EXERCISE –
Below are some records. Return exactly the lines from the one containing "Click the CON (ВЫН) heart stat icon" through the one containing "Select the Honda Siel Power entry", both included, and only those.

◆ ◆ ◆ ◆ ◆

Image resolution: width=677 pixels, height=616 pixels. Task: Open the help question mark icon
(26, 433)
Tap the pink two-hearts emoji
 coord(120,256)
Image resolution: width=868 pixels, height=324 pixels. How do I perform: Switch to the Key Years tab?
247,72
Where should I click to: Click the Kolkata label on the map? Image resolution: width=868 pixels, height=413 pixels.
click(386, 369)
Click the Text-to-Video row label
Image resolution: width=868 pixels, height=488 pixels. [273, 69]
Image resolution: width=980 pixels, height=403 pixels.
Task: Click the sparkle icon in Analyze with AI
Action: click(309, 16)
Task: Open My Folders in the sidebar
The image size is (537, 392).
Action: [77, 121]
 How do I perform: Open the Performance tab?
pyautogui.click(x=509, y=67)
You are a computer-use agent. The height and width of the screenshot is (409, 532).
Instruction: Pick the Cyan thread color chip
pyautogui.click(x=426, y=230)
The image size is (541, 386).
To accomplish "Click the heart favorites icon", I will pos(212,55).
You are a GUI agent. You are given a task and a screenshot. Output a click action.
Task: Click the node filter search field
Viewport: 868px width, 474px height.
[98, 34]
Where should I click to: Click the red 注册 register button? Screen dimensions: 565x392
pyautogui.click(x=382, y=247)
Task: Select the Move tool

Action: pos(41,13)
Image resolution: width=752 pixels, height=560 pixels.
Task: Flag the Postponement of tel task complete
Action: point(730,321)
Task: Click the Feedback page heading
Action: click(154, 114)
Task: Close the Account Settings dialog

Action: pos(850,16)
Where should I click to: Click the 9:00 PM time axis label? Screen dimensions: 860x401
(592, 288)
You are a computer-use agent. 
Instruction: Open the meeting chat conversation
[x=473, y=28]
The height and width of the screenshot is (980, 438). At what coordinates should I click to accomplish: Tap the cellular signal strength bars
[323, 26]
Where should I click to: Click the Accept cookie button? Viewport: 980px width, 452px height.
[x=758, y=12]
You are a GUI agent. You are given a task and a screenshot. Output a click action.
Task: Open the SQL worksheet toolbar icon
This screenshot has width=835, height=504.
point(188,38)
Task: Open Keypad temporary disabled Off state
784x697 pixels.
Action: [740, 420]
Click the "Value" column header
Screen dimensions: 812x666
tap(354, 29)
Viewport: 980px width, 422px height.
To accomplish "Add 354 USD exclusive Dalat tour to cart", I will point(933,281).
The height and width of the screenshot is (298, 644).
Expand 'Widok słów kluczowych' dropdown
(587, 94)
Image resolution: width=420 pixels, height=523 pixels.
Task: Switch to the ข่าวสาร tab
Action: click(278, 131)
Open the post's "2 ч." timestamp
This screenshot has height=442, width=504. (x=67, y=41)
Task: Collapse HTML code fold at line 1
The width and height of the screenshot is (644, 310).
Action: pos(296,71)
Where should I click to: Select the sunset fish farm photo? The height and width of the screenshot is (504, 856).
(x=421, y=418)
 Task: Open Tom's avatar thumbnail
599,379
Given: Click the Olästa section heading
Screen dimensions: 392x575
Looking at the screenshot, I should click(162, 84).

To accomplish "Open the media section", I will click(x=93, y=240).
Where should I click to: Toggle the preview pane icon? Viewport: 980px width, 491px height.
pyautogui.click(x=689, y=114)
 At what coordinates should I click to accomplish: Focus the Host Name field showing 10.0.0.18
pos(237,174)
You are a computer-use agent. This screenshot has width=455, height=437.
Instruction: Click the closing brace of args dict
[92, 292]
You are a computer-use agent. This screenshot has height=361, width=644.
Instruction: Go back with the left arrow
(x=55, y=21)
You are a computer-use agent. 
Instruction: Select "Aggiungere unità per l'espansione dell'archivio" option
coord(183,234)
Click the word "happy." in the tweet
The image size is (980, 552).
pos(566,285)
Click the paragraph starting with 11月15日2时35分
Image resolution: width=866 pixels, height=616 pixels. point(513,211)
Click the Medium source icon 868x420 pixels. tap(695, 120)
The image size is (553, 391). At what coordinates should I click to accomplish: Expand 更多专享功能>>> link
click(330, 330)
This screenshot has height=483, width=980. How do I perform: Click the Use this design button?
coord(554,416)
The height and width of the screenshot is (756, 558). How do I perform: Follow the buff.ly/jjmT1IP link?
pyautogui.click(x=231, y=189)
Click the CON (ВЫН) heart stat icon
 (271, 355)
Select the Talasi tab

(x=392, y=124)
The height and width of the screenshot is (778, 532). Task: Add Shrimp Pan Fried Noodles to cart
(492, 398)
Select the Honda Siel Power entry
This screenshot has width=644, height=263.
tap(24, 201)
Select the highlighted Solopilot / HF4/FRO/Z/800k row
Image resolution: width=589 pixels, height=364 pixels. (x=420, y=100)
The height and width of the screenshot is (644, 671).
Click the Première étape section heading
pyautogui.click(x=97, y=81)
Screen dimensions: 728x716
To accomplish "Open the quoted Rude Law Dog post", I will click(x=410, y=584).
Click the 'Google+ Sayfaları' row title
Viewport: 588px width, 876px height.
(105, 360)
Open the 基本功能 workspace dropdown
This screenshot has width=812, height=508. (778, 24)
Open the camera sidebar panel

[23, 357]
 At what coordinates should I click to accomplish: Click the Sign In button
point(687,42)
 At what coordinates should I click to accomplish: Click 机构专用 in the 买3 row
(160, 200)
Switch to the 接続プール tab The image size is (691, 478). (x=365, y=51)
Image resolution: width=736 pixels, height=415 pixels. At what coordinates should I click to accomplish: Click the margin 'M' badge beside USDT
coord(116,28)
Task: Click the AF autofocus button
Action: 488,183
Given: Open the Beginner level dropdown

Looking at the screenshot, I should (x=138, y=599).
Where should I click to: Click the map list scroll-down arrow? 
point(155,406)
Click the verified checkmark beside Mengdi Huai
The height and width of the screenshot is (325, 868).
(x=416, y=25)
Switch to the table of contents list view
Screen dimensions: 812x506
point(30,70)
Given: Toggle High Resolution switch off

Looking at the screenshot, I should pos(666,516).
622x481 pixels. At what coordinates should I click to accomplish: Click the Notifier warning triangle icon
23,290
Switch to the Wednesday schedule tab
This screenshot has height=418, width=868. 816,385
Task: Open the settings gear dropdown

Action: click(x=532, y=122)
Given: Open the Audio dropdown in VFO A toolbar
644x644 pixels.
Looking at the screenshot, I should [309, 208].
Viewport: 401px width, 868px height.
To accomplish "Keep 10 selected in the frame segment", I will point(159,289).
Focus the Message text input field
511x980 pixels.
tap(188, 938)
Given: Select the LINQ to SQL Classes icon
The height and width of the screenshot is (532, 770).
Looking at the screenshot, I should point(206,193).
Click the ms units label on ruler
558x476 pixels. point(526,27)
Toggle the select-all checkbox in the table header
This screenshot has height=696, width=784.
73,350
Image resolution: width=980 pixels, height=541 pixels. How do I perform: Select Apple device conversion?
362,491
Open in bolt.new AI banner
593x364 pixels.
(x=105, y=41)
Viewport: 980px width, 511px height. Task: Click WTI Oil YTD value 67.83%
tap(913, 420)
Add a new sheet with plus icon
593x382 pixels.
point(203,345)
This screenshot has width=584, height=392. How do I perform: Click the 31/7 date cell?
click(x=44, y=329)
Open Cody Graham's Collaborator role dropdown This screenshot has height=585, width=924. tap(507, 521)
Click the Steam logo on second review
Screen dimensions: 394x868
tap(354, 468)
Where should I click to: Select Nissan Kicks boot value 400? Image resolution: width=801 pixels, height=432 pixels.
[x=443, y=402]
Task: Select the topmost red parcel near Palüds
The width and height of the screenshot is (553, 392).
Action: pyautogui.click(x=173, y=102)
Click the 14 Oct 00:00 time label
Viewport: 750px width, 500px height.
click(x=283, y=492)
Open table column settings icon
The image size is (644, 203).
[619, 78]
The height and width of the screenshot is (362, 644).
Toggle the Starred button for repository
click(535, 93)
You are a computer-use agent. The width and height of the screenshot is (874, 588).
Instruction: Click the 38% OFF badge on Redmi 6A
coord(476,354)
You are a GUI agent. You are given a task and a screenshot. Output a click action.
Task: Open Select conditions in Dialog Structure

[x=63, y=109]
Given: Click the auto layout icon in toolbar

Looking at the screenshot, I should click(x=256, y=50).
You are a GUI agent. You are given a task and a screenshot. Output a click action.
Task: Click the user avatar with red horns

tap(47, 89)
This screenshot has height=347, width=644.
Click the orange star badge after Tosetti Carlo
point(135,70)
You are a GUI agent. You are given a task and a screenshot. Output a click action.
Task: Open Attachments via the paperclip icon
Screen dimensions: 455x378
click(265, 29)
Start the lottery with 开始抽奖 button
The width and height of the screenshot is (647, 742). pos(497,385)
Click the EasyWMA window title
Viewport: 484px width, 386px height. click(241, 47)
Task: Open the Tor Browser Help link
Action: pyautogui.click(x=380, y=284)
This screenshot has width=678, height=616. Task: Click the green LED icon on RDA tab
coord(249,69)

◆ ◆ ◆ ◆ ◆

ANSWER SECTION –
Click the CON (ВЫН) heart stat icon
 (271, 355)
Select the Talasi tab

(x=392, y=124)
The height and width of the screenshot is (778, 532). Task: Add Shrimp Pan Fried Noodles to cart
(492, 398)
Select the Honda Siel Power entry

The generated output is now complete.